They also called for the establishment of a majority Croat federal unit in Bosnia.
The president of the HNS and the HDZ BiH party, Dragan Covic, said there would be no Bosnia or Bosnian Croats today without Herceg-Bosna, adding that they were "part of a modern future community which will belong to the Euro-Atlantic project."
He voiced confidence that instead of the current two entities, Bosnia would have a number of federal units, saying this would ensure the equality of Bosnian Croats and that Bosnia would never be a unitary state.
The president of the HDZ 1990 party, Martin Raguz, said the lasting values of Herceg-Bosna should be incorporated into the equality of the peoples and the European future of Bosnia.

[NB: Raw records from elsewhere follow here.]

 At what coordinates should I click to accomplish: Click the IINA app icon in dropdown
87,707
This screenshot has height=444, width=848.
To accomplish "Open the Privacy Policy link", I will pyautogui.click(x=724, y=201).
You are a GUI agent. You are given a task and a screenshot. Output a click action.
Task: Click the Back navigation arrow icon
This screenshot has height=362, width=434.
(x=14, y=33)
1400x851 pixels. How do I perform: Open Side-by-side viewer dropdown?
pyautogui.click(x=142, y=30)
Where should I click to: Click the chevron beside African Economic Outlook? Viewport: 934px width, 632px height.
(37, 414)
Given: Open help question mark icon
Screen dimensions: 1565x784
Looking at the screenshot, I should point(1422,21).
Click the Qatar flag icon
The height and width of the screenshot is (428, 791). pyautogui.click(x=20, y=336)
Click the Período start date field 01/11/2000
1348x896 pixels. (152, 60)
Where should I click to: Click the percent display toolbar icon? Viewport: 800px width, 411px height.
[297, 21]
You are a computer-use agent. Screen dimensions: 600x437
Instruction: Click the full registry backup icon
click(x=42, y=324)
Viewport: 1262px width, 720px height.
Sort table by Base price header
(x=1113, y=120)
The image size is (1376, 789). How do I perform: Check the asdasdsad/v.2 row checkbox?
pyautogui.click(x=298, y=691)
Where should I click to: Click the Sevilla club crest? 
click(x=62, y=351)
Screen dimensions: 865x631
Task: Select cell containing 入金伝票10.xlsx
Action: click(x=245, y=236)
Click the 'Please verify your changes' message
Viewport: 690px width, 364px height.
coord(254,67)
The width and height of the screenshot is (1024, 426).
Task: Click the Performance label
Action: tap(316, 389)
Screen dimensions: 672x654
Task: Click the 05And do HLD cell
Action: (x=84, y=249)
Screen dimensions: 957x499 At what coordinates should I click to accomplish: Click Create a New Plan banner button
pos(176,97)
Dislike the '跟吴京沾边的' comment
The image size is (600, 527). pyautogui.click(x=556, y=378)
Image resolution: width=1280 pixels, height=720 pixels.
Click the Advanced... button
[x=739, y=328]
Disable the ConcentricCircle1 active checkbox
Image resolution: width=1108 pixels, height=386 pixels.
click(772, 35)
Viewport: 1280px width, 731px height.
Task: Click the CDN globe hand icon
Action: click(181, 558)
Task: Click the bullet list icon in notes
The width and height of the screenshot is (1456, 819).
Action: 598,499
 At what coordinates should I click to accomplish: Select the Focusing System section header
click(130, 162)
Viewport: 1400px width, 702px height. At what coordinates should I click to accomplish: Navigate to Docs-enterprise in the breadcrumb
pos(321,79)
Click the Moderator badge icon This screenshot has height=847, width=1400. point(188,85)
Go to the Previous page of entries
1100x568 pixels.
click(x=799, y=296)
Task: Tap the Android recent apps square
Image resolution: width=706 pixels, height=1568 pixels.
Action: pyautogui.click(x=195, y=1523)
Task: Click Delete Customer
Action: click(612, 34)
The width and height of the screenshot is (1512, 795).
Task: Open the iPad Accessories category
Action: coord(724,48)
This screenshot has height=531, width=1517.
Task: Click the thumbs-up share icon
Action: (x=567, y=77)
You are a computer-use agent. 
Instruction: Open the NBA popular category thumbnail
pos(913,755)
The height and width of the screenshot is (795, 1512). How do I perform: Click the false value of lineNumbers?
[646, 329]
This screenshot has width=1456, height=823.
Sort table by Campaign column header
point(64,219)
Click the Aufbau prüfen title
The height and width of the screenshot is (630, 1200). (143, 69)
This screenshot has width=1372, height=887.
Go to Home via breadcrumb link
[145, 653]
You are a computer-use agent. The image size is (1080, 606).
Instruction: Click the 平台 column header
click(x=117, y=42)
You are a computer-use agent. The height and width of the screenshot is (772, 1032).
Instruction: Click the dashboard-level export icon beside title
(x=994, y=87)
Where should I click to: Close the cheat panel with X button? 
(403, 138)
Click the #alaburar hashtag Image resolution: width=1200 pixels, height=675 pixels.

The head of the Croatian Homeland War Memorial and Documentation Centre from Zagreb, Ante Nazor, said the establishment of Herceg-Bosna had been fully justified because it stopped the Serb military aggression and then defended the Croats in the war with the Bosniak Army. He added that it had been quite normal for Zagreb to have supported such a project which guaranteed the survival of the Bosnian Croat people.
HR HB was established in Grude on 28 August 1993 after international peace proposals on the end of the war and the reorganisation of Bosnia into three federal units. HR HB was formally abolished in April 1994 when, with the mediation of the US and support from Croatia, one of Bosnia's current two entities was formed - the Croat-Bosniak Federation.
Six former HR HB officials were sentenced by the Hague war crimes tribunal this past May pending appeal - Jadranko Prlic, Bruno Stojic, Slobodan Praljak, Milivoj Petkovic, Valentin Coric and Berislav Pusic - to prison sentences ranging from 10 to 25 years for crimes against Muslims committed during the Bosnian war as part of a joint criminal enterprise.
The sentence was handed down on an indictment for the killing and persecution of non-Croats from the territory of the then HR HB and an attempt to annex part of Bosnian territory to Croatia.